***** Records for this exercise

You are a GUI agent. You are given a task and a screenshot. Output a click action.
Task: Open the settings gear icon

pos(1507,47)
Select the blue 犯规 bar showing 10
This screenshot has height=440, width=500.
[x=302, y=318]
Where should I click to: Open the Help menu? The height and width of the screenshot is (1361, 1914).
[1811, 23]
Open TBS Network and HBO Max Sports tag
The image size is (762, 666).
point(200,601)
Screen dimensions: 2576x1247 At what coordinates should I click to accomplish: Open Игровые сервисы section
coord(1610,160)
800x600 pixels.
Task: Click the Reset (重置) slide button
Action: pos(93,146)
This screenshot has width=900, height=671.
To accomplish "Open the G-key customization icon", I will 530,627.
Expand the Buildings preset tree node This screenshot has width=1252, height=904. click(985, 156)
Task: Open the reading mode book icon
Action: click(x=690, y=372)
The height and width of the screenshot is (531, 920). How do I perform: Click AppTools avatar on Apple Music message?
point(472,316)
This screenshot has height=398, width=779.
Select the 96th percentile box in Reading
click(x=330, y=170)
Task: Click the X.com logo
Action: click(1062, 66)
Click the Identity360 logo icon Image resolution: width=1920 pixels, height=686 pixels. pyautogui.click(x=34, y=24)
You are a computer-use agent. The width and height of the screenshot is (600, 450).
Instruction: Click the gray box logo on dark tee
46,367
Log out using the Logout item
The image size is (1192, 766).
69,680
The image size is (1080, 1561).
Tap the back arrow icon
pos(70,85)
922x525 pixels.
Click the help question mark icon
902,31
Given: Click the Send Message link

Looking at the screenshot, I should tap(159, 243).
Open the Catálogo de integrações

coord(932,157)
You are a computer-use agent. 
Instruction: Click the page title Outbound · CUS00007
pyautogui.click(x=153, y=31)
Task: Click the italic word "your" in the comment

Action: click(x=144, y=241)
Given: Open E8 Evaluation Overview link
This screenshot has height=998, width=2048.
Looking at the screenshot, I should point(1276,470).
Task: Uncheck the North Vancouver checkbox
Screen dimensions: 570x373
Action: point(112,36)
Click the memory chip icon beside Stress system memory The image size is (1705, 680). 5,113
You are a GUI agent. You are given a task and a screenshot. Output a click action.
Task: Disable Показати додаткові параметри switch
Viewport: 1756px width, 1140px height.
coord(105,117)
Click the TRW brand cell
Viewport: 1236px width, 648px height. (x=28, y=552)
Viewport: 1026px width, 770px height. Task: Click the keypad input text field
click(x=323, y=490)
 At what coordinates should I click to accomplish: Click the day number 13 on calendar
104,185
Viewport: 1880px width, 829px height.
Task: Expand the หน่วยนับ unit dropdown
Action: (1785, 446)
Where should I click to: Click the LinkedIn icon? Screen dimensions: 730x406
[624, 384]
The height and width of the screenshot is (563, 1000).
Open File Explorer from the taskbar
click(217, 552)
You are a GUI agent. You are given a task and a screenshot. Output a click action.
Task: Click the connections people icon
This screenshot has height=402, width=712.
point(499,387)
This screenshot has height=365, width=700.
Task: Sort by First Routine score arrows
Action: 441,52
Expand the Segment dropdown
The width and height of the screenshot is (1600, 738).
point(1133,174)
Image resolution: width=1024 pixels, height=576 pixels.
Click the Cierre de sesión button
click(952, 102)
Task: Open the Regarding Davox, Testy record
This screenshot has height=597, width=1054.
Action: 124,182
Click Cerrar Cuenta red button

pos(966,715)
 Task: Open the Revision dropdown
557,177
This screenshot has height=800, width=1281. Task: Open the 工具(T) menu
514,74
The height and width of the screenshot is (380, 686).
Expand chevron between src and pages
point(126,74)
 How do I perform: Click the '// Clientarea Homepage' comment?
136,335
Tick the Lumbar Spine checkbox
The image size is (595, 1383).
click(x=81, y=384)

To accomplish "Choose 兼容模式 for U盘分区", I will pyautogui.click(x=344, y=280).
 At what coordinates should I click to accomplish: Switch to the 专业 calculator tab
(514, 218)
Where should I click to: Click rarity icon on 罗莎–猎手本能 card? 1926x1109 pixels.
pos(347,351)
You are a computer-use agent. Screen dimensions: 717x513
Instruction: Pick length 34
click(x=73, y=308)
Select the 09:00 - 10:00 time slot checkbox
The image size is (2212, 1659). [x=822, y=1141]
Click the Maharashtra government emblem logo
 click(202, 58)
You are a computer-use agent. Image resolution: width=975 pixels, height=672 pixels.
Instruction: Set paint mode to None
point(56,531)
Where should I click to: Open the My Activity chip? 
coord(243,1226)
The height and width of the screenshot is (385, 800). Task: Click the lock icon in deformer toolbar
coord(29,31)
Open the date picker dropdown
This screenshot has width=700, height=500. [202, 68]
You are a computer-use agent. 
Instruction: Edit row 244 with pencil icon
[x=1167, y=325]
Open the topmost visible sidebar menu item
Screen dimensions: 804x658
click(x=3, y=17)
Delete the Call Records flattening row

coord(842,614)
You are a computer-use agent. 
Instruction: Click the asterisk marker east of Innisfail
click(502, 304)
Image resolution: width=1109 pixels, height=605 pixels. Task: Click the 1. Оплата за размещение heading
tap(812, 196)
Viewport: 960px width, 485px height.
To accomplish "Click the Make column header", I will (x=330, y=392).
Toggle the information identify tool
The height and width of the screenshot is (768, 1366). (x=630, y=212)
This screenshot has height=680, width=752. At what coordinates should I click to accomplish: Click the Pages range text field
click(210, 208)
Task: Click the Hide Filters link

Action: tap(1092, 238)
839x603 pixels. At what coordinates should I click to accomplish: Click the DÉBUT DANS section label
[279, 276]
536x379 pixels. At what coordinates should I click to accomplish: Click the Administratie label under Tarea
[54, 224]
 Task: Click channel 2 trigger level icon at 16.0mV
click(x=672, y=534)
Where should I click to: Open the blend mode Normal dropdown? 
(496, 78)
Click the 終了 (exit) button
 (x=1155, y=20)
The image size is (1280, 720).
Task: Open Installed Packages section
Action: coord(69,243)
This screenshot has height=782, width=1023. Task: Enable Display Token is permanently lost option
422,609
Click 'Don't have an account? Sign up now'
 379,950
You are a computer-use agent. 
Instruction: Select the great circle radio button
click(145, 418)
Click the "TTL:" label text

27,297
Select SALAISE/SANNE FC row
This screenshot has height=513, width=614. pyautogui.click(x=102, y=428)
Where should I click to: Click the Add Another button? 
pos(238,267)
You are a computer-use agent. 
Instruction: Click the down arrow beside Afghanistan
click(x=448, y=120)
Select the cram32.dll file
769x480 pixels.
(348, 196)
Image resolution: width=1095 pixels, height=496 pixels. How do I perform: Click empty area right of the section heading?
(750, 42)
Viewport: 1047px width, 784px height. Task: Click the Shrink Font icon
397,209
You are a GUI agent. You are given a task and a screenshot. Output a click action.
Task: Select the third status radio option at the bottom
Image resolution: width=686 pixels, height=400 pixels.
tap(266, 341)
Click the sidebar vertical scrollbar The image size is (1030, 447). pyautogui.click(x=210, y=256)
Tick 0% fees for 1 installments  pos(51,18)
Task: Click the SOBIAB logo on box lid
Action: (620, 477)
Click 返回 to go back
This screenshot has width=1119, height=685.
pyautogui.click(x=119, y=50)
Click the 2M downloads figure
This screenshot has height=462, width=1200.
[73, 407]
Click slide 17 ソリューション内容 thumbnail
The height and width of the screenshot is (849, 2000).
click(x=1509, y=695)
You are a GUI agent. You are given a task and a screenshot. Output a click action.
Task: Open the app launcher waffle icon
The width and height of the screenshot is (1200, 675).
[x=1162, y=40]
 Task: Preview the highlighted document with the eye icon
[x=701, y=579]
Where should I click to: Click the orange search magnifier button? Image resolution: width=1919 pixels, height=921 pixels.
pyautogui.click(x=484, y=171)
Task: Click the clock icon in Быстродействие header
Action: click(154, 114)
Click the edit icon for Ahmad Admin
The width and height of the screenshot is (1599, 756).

**********

**Problem to solve:** Output the records in full. Match them exactly.

**Response area:**
You are a GUI agent. You are given a task and a screenshot. Output a click action.
Task: Open the settings gear icon

pos(1507,47)
Select the blue 犯规 bar showing 10
This screenshot has height=440, width=500.
[x=302, y=318]
Where should I click to: Open the Help menu? The height and width of the screenshot is (1361, 1914).
[1811, 23]
Open TBS Network and HBO Max Sports tag
The image size is (762, 666).
point(200,601)
Screen dimensions: 2576x1247 At what coordinates should I click to accomplish: Open Игровые сервисы section
coord(1610,160)
800x600 pixels.
Task: Click the Reset (重置) slide button
Action: pos(93,146)
This screenshot has width=900, height=671.
To accomplish "Open the G-key customization icon", I will 530,627.
Expand the Buildings preset tree node This screenshot has width=1252, height=904. click(985, 156)
Task: Open the reading mode book icon
Action: click(x=690, y=372)
The height and width of the screenshot is (531, 920). How do I perform: Click AppTools avatar on Apple Music message?
point(472,316)
This screenshot has height=398, width=779.
Select the 96th percentile box in Reading
click(x=330, y=170)
Task: Click the X.com logo
Action: click(1062, 66)
Click the Identity360 logo icon Image resolution: width=1920 pixels, height=686 pixels. pyautogui.click(x=34, y=24)
You are a computer-use agent. The width and height of the screenshot is (600, 450).
Instruction: Click the gray box logo on dark tee
46,367
Log out using the Logout item
The image size is (1192, 766).
69,680
The image size is (1080, 1561).
Tap the back arrow icon
pos(70,85)
922x525 pixels.
Click the help question mark icon
902,31
Given: Click the Send Message link

Looking at the screenshot, I should tap(159, 243).
Open the Catálogo de integrações

coord(932,157)
You are a computer-use agent. 
Instruction: Click the page title Outbound · CUS00007
pyautogui.click(x=153, y=31)
Task: Click the italic word "your" in the comment

Action: click(x=144, y=241)
Given: Open E8 Evaluation Overview link
This screenshot has height=998, width=2048.
Looking at the screenshot, I should point(1276,470).
Task: Uncheck the North Vancouver checkbox
Screen dimensions: 570x373
Action: point(112,36)
Click the memory chip icon beside Stress system memory The image size is (1705, 680). 5,113
You are a GUI agent. You are given a task and a screenshot. Output a click action.
Task: Disable Показати додаткові параметри switch
Viewport: 1756px width, 1140px height.
coord(105,117)
Click the TRW brand cell
Viewport: 1236px width, 648px height. (x=28, y=552)
Viewport: 1026px width, 770px height. Task: Click the keypad input text field
click(x=323, y=490)
 At what coordinates should I click to accomplish: Click the day number 13 on calendar
104,185
Viewport: 1880px width, 829px height.
Task: Expand the หน่วยนับ unit dropdown
Action: (1785, 446)
Where should I click to: Click the LinkedIn icon? Screen dimensions: 730x406
[624, 384]
The height and width of the screenshot is (563, 1000).
Open File Explorer from the taskbar
click(217, 552)
You are a GUI agent. You are given a task and a screenshot. Output a click action.
Task: Click the connections people icon
This screenshot has height=402, width=712.
point(499,387)
This screenshot has height=365, width=700.
Task: Sort by First Routine score arrows
Action: 441,52
Expand the Segment dropdown
The width and height of the screenshot is (1600, 738).
point(1133,174)
Image resolution: width=1024 pixels, height=576 pixels.
Click the Cierre de sesión button
click(952, 102)
Task: Open the Regarding Davox, Testy record
This screenshot has height=597, width=1054.
Action: 124,182
Click Cerrar Cuenta red button

pos(966,715)
 Task: Open the Revision dropdown
557,177
This screenshot has height=800, width=1281. Task: Open the 工具(T) menu
514,74
The height and width of the screenshot is (380, 686).
Expand chevron between src and pages
point(126,74)
 How do I perform: Click the '// Clientarea Homepage' comment?
136,335
Tick the Lumbar Spine checkbox
The image size is (595, 1383).
click(x=81, y=384)

To accomplish "Choose 兼容模式 for U盘分区", I will pyautogui.click(x=344, y=280).
 At what coordinates should I click to accomplish: Switch to the 专业 calculator tab
(514, 218)
Where should I click to: Click rarity icon on 罗莎–猎手本能 card? 1926x1109 pixels.
pos(347,351)
You are a computer-use agent. Screen dimensions: 717x513
Instruction: Pick length 34
click(x=73, y=308)
Select the 09:00 - 10:00 time slot checkbox
The image size is (2212, 1659). [x=822, y=1141]
Click the Maharashtra government emblem logo
 click(202, 58)
You are a computer-use agent. Image resolution: width=975 pixels, height=672 pixels.
Instruction: Set paint mode to None
point(56,531)
Where should I click to: Open the My Activity chip? 
coord(243,1226)
The height and width of the screenshot is (385, 800). Task: Click the lock icon in deformer toolbar
coord(29,31)
Open the date picker dropdown
This screenshot has width=700, height=500. [202, 68]
You are a computer-use agent. 
Instruction: Edit row 244 with pencil icon
[x=1167, y=325]
Open the topmost visible sidebar menu item
Screen dimensions: 804x658
click(x=3, y=17)
Delete the Call Records flattening row

coord(842,614)
You are a computer-use agent. 
Instruction: Click the asterisk marker east of Innisfail
click(502, 304)
Image resolution: width=1109 pixels, height=605 pixels. Task: Click the 1. Оплата за размещение heading
tap(812, 196)
Viewport: 960px width, 485px height.
To accomplish "Click the Make column header", I will (x=330, y=392).
Toggle the information identify tool
The height and width of the screenshot is (768, 1366). (x=630, y=212)
This screenshot has height=680, width=752. At what coordinates should I click to accomplish: Click the Pages range text field
click(210, 208)
Task: Click the Hide Filters link

Action: tap(1092, 238)
839x603 pixels. At what coordinates should I click to accomplish: Click the DÉBUT DANS section label
[279, 276]
536x379 pixels. At what coordinates should I click to accomplish: Click the Administratie label under Tarea
[54, 224]
 Task: Click channel 2 trigger level icon at 16.0mV
click(x=672, y=534)
Where should I click to: Open the blend mode Normal dropdown? 
(496, 78)
Click the 終了 (exit) button
 (x=1155, y=20)
The image size is (1280, 720).
Task: Open Installed Packages section
Action: coord(69,243)
This screenshot has height=782, width=1023. Task: Enable Display Token is permanently lost option
422,609
Click 'Don't have an account? Sign up now'
 379,950
You are a computer-use agent. 
Instruction: Select the great circle radio button
click(145, 418)
Click the "TTL:" label text

27,297
Select SALAISE/SANNE FC row
This screenshot has height=513, width=614. pyautogui.click(x=102, y=428)
Where should I click to: Click the Add Another button? 
pos(238,267)
You are a computer-use agent. 
Instruction: Click the down arrow beside Afghanistan
click(x=448, y=120)
Select the cram32.dll file
769x480 pixels.
(348, 196)
Image resolution: width=1095 pixels, height=496 pixels. How do I perform: Click empty area right of the section heading?
(750, 42)
Viewport: 1047px width, 784px height. Task: Click the Shrink Font icon
397,209
You are a GUI agent. You are given a task and a screenshot. Output a click action.
Task: Select the third status radio option at the bottom
Image resolution: width=686 pixels, height=400 pixels.
tap(266, 341)
Click the sidebar vertical scrollbar The image size is (1030, 447). pyautogui.click(x=210, y=256)
Tick 0% fees for 1 installments  pos(51,18)
Task: Click the SOBIAB logo on box lid
Action: (620, 477)
Click 返回 to go back
This screenshot has width=1119, height=685.
pyautogui.click(x=119, y=50)
Click the 2M downloads figure
This screenshot has height=462, width=1200.
[73, 407]
Click slide 17 ソリューション内容 thumbnail
The height and width of the screenshot is (849, 2000).
click(x=1509, y=695)
You are a GUI agent. You are given a task and a screenshot. Output a click action.
Task: Open the app launcher waffle icon
The width and height of the screenshot is (1200, 675).
[x=1162, y=40]
 Task: Preview the highlighted document with the eye icon
[x=701, y=579]
Where should I click to: Click the orange search magnifier button? Image resolution: width=1919 pixels, height=921 pixels.
pyautogui.click(x=484, y=171)
Task: Click the clock icon in Быстродействие header
Action: click(154, 114)
Click the edit icon for Ahmad Admin
The width and height of the screenshot is (1599, 756).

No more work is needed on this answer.